Spork
They tell me
I'm a bastard child.
What's it to them
If one night,
The washing done, my mother,
Nested with her sisters, defied
The constraints of compartmentalization
And slid to lie beside my father with a scandalous clink?
Let them scoff at my stubby tines
And incomplete curvature.
I'm proud to be a mutt.
Let those stuffy segregationists
Toss me in with the tea strainer,
The asparagus tongs,
The cracker scoop: other freaks
Who won't stack.

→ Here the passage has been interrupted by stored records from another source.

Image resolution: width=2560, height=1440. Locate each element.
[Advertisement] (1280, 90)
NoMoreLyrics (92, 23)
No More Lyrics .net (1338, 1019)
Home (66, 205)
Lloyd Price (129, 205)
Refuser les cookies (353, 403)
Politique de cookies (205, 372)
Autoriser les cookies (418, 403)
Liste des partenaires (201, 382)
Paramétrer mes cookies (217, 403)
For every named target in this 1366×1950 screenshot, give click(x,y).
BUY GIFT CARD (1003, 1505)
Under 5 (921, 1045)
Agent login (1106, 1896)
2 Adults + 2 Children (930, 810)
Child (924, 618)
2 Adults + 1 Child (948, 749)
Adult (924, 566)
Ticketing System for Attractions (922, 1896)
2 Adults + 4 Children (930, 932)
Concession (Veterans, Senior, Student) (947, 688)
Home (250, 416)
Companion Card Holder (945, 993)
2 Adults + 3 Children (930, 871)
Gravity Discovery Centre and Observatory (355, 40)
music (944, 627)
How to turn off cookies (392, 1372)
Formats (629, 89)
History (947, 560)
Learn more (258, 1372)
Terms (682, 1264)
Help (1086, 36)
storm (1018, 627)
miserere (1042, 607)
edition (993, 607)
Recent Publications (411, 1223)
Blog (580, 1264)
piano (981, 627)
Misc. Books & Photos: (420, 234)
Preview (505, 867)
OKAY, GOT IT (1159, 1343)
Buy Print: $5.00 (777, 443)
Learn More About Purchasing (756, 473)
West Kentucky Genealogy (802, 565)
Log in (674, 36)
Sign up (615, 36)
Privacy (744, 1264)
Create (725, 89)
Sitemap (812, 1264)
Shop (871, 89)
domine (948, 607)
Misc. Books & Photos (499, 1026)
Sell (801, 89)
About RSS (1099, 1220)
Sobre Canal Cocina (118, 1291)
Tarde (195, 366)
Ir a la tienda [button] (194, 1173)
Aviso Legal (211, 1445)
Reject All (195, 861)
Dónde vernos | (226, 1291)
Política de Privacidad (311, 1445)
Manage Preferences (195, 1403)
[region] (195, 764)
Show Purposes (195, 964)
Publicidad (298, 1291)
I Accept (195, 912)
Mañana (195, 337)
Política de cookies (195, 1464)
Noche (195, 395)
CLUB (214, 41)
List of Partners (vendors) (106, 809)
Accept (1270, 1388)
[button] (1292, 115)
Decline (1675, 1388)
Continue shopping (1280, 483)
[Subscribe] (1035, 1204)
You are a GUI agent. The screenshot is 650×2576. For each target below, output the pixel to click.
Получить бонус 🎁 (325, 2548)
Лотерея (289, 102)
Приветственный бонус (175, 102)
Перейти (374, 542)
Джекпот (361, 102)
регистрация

They'll change their tune
When the chicken noodle
Soup is served.
Autumn Smolder
When the first flames
Break out in the scrub oak
I live head turned, neck craned,
Eyes devouring the mountain's
Smoldering shoulder, seized
By pyromania.
Soon I hear dulcet
Tones from the canyons, calling
To a deeper, brighter burning.
In the canyons, autumn
Spends itself in one wild conflagration,
Ignites pyres of crimson maple and blazes
Of golden aspen
That lick at the hillsides.
I breathe this fire in,
A Joan D'Arc clinging
To the stake, knowing too soon
Autumn will burn itself out,
Leaving only charred black
Branches stretched up to receive
The first white flakes
Like falling ash.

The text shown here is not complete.